À la douzième minute de jeu, Djorkaeff est alerté par Didier Deschamps. Le jeune joueur qui est aligné pour la première fois avec Zinédine Zidane centre pour la reprise de Dugarry qui est contrée. Enfin contrée, c’est ce que croit l’arbitre puisqu’aux vues des images, Christophe rate, comme à son habitude, sa reprise et un six mètre aurait du être sifflé. Sur le corner, Capitaine Desailly s’élève plus haut que toute la défense et crucifie pour la première fois le gardien Hasanov (1-0). Les Bleus continuent de pousser et cinq minutes plus tard, Vincent Guérin adresse un bijou d’ouverture pour Youri Djorkaeff qui d’une tête lobée durcit le score pour les Bleus (2-0). Et c’est ce même Guérin qui à la 35ème minute de jeu récupère le ballon au 50 mètres, s’avance et envoie une frappe qu’un gardien lambda arrêterait sans problème. Sauf que dans les buts, nous avons le père d’Ali Ahamada, et celui ci se troue complètement. Après ce but, l’entraineur ne fait plus confiance en son gardien et décide de le sortir prématurément. La France rentre au vestiaire avec un avantage conséquent (3-0). Le match est quasi plié mais les Bleus ont envie de se racheter de leurs dernières piètres performances.

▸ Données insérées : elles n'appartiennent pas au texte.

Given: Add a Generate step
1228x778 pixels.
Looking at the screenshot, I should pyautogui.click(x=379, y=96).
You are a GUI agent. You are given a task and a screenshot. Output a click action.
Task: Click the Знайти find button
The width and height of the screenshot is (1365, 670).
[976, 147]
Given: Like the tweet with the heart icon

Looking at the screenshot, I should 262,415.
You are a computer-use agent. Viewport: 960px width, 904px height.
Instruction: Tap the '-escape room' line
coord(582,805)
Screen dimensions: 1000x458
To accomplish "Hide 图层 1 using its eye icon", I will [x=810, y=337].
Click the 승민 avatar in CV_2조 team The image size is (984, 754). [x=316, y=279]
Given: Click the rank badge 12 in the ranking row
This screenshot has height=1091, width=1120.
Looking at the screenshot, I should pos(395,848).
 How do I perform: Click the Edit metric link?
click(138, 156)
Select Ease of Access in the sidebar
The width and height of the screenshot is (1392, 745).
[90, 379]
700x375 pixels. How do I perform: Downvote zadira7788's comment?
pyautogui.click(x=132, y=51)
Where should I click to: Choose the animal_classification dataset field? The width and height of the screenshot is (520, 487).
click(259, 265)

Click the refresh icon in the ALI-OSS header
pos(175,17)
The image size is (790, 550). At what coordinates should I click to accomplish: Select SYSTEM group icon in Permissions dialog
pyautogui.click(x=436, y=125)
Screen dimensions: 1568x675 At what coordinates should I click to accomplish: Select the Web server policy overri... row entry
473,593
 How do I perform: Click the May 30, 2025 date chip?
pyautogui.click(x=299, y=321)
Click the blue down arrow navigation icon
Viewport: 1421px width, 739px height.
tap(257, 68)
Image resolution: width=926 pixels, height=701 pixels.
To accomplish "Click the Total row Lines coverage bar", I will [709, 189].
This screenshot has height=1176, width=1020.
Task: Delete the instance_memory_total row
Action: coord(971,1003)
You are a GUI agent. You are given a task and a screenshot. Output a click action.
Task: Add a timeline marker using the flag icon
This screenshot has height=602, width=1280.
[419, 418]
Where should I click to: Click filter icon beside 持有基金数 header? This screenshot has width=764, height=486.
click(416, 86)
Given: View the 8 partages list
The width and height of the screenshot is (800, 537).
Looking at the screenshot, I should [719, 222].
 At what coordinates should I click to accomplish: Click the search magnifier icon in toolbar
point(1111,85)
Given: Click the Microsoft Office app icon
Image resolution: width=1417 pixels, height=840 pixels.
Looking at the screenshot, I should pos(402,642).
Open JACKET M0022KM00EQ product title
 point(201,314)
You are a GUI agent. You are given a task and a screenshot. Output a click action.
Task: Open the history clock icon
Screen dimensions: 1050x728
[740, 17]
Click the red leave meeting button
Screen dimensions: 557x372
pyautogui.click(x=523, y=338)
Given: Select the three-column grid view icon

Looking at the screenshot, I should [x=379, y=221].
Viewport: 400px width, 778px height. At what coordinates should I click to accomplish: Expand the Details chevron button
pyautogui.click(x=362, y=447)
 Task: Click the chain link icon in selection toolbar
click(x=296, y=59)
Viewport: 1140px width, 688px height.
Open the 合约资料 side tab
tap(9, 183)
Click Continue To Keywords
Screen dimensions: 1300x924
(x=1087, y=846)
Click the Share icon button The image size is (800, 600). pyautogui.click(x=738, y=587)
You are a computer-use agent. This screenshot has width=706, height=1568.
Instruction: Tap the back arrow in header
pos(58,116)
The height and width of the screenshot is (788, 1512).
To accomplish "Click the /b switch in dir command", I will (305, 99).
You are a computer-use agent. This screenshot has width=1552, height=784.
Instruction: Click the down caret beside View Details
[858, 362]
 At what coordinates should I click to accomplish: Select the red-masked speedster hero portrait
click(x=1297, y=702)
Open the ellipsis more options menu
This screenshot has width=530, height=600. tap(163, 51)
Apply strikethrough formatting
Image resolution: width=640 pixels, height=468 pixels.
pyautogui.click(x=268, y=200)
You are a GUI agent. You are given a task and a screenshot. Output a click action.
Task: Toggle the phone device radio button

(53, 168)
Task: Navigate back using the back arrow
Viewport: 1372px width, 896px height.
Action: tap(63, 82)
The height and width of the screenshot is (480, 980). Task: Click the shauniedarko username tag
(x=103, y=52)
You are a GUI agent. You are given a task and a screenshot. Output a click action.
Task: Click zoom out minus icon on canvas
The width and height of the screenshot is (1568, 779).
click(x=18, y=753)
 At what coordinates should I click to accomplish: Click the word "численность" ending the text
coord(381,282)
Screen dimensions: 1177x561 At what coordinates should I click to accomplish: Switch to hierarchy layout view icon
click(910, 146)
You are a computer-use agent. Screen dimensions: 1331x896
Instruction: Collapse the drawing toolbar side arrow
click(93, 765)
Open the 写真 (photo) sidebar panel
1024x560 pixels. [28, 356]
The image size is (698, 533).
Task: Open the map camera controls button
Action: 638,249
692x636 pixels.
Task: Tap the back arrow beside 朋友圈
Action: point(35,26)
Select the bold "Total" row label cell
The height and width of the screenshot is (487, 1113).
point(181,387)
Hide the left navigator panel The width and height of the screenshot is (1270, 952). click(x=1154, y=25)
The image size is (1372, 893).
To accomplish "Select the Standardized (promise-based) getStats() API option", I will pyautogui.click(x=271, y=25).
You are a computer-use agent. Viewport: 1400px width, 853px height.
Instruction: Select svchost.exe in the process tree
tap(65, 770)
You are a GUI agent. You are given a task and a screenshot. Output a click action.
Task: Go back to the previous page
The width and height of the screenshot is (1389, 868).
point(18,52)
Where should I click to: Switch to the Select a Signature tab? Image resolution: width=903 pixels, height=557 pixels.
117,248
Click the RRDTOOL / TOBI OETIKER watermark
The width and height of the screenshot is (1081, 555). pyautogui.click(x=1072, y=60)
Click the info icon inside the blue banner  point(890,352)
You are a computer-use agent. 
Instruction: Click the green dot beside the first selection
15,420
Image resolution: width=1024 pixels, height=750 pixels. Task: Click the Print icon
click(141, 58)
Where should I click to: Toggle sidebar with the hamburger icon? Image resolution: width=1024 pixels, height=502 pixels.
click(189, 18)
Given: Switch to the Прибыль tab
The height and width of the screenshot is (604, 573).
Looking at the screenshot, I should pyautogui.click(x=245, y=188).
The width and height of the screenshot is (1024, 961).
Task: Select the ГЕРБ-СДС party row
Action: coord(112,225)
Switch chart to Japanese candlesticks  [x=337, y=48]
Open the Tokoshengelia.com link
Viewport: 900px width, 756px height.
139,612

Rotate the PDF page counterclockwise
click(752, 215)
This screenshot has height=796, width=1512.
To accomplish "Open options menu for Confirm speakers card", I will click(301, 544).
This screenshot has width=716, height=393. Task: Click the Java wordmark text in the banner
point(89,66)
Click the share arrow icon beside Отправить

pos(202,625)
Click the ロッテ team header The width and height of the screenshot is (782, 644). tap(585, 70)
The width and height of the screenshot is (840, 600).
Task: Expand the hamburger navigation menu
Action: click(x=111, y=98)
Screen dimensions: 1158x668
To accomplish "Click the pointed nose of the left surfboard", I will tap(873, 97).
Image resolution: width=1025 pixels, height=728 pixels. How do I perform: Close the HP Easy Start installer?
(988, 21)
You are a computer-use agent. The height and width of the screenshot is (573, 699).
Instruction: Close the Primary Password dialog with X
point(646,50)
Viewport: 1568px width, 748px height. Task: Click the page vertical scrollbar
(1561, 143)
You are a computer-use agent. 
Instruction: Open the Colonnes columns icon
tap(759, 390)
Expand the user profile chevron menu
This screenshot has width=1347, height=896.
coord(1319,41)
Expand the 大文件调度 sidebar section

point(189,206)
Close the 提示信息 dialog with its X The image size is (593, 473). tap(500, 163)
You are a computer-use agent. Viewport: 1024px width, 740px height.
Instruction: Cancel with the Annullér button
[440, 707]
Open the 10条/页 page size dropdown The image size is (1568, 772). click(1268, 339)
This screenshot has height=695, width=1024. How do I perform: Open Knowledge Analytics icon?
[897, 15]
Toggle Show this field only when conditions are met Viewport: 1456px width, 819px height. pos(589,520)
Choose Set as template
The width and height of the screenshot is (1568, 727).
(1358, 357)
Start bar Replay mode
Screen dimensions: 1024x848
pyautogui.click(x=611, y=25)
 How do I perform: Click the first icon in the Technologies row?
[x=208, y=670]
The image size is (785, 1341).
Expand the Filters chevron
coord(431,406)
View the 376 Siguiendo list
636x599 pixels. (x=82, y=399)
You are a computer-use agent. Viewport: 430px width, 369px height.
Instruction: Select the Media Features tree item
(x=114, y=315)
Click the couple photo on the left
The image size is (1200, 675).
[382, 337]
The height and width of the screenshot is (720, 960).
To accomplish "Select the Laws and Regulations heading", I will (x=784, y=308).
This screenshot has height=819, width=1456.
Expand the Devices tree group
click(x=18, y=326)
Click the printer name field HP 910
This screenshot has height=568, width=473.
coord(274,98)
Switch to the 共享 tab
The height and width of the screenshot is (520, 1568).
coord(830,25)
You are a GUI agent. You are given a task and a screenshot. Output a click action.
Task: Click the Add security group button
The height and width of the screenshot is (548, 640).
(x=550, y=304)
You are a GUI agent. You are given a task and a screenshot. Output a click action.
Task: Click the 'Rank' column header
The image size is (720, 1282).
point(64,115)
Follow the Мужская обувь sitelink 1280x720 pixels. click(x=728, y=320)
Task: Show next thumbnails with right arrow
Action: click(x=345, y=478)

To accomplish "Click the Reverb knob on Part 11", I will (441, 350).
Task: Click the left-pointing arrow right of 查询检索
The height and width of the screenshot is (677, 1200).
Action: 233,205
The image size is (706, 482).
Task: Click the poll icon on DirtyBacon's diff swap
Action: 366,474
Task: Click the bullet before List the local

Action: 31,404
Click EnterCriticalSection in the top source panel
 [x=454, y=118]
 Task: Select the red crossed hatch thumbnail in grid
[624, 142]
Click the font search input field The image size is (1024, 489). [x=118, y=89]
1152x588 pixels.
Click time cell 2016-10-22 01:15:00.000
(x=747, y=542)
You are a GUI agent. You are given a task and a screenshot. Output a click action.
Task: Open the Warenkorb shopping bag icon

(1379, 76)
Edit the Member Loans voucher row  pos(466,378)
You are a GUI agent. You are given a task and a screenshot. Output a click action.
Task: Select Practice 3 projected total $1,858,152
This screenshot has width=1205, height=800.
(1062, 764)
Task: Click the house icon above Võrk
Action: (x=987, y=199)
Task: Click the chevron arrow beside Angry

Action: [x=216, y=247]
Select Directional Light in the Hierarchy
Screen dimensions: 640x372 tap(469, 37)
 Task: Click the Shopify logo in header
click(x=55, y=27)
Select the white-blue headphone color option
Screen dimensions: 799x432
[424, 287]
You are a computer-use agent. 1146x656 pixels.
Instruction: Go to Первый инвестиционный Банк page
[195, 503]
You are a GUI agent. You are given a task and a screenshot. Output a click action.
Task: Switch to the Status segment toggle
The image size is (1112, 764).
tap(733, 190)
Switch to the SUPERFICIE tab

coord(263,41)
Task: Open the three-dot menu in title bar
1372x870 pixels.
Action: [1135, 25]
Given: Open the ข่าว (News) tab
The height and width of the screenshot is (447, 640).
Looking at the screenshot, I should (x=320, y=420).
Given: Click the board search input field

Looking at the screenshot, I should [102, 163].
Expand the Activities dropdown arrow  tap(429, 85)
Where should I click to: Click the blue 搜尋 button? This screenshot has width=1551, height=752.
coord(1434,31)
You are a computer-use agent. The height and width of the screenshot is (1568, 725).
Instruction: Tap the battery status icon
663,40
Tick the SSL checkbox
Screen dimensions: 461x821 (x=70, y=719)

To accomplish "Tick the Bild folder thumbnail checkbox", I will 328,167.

Le festival au retour des vestiaires

Décidément les gardiens ne sont pas à la fête dans cette rencontre. Sadygov qui a remplace notre malheureux gardien de la première période, relâche un centre venu de la droite de Djorkaeff après 4 minutes en deuxième période. Reynald Pedros surgit et envoie une reprise de volée dans le but vide (4-0). Quelques minutes plus tard, sur un corner de Djorkaeff repoussé, Vincent Guérin récupère le ballon et adresse un centre parfait pour Franck Leboeuf qui nous claque une Madjer, pour le goût et vient tromper la vigilance, s’il y en a une, du gardien azerbaïdjanais (5-0). À la 57ème minute, Angola est remplacé par Lilian Thuram. Et 10 minutes plus tard, Zinédine Zidane part à grandes enjambées sur le côté droit et adresse une merveille de centre à Christophe Dugarry qui n’a plus qu’a opposé son crâne au ballon pour le pousser au fond (6-0). Un but 100% bordelais puisque les deux hommes jouent à cette époque pour les marines et blancs et se connaissent donc par coeur. Après ce but, Pedros laissera sa place à Ginola et c’est ce dernier qui adressera une magnifique ouverture à Zinédine Zidane qui viendra corser l’addition après un crochet monumental sur un défenseur dans les choux puis une frappe du pied droit dans le petit filet (7-0). Deux minutes plus tard, Guérin, décidément dans tous les bons coups, lance Leboeuf sur le côté droit. Ce match devient du n’importe quoi avec Francky qui se retrouve en attaque. Le numéro 5 fait mine de centrer, le gardien tombe dans le panneau et le joueur n’a plus qu’à pousser le ballon dans les filets (8-0). Quatre minutes plus tard, Guérin auteur d’un match stratosphérique avec un but et quatre passes décisives, lance Djorkaeff qui signe un doublé sur un piquet plein de sang froid (9-0). Christophe Cocard qui a remplacé un autre Christophe, Dugarry, un peu plus tôt dans la partie passera l’addition d’un chiffre à deux à la 90ème minute de jeu. En dribblant le gardien aux 30 mètres , le joueur d’Auxerre qui disputait ce match dans son stade, se jouait aussi des défenseurs avant d’envoyer une mine sous la barre (10-0).

Et après ? 

L’Equipe de France terminera deuxième (20 points) de son groupe derrière la Roumanie (21 points). À cette époque, les meilleurs seconds sont directement qualifiés pour l’Euro. Un classement est établi pour connaitre les moins bons seconds et la France termine 6ème sur 8 de ce classement. Les Pays Bas et l’Irlande sont respectivement septième et huitième et doivent se rencontrer pour un barrage qui verra les néerlandais s’imposer 2-0. La France terminera première de sa poule devant l’Espagne. En quart de finale, elle battra les Pays Bas aux tirs au but (5-4) avant de tomber face à la République Tchèque en demi finale (6-5) encore aux tirs au but à Manchester.